On 15/07/2022 01:29, Jim Mattson wrote:
> What is the value in conflating the Intel and AMD findings under the
> same moniker (arch/x86/kernel/cpu/common.c)? The vulnerabilities seem
> quite different to me.

They are entirely different, beyond the fact that they both pertain to
the `ret` instruction.

Suffice it to say that I tried very hard to prevent this confusion...

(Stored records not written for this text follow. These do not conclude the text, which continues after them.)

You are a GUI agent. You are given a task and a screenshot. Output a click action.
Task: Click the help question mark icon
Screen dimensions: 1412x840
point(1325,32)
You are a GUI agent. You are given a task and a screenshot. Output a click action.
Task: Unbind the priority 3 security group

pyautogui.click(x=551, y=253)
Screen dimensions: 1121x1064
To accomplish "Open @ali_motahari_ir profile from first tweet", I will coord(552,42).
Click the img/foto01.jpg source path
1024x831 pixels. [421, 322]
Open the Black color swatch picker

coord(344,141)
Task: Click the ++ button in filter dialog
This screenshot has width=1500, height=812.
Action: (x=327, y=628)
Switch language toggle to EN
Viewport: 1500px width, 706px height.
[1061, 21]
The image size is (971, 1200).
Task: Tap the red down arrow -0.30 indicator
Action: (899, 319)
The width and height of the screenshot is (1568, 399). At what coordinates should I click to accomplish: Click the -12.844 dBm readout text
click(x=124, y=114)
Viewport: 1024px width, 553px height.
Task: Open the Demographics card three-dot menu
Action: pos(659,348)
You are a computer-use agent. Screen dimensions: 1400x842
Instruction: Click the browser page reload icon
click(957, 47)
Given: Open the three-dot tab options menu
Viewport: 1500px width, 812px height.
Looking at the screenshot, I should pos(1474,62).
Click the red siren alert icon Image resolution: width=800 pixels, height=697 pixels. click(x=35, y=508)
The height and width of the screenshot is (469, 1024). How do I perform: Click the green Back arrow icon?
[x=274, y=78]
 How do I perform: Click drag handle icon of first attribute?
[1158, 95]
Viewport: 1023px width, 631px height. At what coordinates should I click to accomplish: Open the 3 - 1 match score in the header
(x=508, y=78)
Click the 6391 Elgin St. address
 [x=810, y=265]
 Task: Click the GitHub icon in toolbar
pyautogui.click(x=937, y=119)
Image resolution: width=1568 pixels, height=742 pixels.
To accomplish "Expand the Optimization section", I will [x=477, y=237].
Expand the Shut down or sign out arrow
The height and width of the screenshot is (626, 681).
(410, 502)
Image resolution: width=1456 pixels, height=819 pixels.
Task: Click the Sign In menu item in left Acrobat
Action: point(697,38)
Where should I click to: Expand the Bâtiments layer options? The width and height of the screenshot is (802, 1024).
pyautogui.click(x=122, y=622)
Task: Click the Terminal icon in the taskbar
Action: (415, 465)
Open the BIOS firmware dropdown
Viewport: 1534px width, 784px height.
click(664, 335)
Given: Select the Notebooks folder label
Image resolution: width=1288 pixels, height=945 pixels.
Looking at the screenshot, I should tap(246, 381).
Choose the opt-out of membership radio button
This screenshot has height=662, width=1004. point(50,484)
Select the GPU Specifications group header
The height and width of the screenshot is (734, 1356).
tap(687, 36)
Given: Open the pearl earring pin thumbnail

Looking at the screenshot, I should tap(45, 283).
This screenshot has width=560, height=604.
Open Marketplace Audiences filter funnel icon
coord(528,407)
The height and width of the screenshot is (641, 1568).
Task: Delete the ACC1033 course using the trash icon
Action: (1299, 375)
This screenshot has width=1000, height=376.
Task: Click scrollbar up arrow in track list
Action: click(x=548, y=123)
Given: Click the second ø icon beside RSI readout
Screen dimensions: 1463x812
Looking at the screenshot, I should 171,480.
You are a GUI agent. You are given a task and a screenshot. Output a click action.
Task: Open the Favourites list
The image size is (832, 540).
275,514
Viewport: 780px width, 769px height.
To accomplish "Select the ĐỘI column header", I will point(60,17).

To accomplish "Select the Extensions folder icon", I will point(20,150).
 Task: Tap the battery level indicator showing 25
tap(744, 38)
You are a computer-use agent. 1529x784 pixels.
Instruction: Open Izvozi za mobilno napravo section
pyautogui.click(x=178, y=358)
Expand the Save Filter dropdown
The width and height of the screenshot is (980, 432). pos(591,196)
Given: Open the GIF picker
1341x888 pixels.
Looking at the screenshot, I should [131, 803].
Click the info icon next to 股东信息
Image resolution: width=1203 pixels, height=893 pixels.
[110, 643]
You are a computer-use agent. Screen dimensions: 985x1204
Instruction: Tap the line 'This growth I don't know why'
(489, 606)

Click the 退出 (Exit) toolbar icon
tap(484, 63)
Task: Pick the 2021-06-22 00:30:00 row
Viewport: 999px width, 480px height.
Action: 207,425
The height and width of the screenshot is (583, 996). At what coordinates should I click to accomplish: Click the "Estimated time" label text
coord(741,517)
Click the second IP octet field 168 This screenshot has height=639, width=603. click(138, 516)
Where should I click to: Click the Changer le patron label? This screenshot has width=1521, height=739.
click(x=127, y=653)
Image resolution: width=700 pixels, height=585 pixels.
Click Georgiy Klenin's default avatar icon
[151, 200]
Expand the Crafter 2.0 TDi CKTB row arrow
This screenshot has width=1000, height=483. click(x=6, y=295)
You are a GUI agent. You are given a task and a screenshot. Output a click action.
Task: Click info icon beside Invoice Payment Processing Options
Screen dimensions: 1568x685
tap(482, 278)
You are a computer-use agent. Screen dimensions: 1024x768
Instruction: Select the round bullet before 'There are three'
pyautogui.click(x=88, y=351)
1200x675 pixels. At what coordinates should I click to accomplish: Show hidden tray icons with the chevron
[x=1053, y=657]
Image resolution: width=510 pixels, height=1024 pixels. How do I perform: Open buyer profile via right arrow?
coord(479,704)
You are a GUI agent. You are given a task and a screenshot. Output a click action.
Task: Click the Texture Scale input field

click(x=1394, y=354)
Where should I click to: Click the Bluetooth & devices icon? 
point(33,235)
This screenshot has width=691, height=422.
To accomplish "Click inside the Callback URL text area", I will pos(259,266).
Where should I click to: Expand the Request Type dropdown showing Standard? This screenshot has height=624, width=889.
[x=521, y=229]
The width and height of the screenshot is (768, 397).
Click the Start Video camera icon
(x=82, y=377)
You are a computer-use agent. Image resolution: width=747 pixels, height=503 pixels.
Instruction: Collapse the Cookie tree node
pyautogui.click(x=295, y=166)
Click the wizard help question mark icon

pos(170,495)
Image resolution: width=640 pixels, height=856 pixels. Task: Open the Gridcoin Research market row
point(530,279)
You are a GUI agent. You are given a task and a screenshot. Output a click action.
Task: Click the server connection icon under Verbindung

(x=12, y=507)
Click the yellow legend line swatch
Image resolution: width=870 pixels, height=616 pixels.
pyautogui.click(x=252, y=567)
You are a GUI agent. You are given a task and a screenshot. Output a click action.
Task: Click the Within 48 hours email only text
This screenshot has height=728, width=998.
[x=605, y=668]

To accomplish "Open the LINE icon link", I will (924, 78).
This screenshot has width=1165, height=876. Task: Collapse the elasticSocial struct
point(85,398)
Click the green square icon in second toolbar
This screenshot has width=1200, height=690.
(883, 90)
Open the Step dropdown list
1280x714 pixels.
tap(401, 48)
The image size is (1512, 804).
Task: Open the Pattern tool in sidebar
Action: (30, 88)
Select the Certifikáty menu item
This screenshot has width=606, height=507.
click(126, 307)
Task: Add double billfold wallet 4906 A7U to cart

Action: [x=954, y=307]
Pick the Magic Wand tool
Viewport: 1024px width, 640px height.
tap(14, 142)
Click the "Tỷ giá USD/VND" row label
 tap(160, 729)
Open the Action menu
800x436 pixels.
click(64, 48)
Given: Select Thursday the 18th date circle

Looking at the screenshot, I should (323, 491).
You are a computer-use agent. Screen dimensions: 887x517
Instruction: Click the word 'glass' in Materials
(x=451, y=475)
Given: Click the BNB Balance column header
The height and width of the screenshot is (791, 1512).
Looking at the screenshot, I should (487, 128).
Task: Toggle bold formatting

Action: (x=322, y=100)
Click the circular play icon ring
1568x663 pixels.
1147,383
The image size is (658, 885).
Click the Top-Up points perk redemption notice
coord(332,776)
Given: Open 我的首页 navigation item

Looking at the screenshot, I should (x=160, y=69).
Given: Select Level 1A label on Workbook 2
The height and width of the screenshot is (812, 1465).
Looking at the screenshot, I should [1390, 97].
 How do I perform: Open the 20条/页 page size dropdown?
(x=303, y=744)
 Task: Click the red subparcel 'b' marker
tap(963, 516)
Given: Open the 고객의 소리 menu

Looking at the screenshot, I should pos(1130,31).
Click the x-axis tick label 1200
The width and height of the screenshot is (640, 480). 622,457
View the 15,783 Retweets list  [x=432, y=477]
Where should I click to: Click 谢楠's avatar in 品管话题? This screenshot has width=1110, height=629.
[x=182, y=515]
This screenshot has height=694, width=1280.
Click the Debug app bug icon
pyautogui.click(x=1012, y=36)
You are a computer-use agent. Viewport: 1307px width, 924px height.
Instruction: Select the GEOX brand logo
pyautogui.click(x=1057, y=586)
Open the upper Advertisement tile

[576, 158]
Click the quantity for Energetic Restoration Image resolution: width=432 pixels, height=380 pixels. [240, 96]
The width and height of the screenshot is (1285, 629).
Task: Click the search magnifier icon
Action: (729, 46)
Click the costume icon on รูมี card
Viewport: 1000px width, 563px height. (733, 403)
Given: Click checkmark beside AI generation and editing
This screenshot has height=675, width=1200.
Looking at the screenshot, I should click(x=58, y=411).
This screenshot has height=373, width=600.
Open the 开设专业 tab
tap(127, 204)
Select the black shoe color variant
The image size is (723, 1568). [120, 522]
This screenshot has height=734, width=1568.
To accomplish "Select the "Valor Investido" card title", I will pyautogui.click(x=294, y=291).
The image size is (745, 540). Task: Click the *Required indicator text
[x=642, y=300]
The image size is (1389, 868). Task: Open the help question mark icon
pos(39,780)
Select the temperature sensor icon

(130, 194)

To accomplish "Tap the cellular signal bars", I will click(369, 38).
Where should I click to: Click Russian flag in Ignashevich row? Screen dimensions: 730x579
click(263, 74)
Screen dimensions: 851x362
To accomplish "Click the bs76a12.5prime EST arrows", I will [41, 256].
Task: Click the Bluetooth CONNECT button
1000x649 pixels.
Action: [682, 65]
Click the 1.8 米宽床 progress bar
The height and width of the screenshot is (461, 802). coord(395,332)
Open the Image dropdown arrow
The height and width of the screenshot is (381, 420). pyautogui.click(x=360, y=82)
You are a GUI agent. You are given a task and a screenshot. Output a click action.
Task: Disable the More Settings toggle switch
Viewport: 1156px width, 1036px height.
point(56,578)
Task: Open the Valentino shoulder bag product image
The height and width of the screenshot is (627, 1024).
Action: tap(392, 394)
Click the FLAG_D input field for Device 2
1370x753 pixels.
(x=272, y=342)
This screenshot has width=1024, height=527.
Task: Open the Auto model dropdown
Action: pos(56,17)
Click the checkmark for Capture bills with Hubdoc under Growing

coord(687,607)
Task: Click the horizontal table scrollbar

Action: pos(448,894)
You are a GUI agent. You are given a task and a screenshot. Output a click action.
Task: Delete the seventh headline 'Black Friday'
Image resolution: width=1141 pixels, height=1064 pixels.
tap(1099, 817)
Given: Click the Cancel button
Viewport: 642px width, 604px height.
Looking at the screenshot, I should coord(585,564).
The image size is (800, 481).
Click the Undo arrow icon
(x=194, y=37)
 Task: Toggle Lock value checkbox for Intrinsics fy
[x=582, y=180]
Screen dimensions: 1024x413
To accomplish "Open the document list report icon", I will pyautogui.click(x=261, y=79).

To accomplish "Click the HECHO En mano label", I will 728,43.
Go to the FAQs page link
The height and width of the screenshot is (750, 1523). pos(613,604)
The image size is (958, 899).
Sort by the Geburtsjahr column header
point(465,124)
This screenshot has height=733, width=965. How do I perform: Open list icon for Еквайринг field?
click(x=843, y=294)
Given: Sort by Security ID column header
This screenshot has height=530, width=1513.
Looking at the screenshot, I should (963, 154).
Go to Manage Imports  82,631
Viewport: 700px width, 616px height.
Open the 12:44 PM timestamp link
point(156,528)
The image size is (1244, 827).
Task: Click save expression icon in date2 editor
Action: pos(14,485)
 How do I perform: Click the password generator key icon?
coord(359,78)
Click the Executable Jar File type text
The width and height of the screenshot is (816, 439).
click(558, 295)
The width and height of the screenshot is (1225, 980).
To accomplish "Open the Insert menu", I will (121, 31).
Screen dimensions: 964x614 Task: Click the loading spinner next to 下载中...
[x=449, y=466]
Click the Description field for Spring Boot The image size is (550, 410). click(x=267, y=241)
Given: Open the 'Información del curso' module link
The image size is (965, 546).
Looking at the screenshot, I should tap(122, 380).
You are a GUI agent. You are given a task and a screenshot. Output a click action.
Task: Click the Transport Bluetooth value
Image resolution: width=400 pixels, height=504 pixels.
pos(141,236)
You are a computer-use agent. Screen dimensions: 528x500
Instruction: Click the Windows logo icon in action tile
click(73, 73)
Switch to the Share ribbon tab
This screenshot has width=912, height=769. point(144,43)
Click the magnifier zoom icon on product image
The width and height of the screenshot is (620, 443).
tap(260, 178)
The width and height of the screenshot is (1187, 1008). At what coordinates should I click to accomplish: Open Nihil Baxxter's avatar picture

> The Intel CPUs tagged with RETBLEED should already report RSBA. The
> paper just highlights this previously disclosed vulnerability. Or are
> there Intel CPUs subject to Retbleed that don't report RSBA, and I'm
> just confused?

There are CPUs which suffer from RSBA, that don't have MSR_ARCH_CAPS and
therefore can't enumerate it.

IIRC, MSR_ARCH_CAPS only appeared with Cascade Lake (or thereabouts), so
the earlier Skylake CPUs (which are the majority subject of "Intel
Retbleed") lack the RSBA enumeration.

> On the AMD side, however, Branch Type Confusion is a much bigger deal.
> All instructions are subject to steering by BTI, not just returns with
> an empty RSB.
>
> Don't these two vulnerabilities deserve separate names (and don't we
> already have a name for the first one)?
>
> Tangentially, I believe that the following line is wrong:
> VULNBL_INTEL_STEPPINGS(SKYLAKE_X, X86_STEPPING_ANY, MMIO | RETBLEED),
>
> Steppings 5, 6, and 7 are "Cascade Lake," with eIBRS, and I don't
> think Cascade Lake suffers from RSBA.

As documented, Cascade Lake does suffer RSBA when eIBRS isn't active, so
it's not a binary affliction state.

~Andrew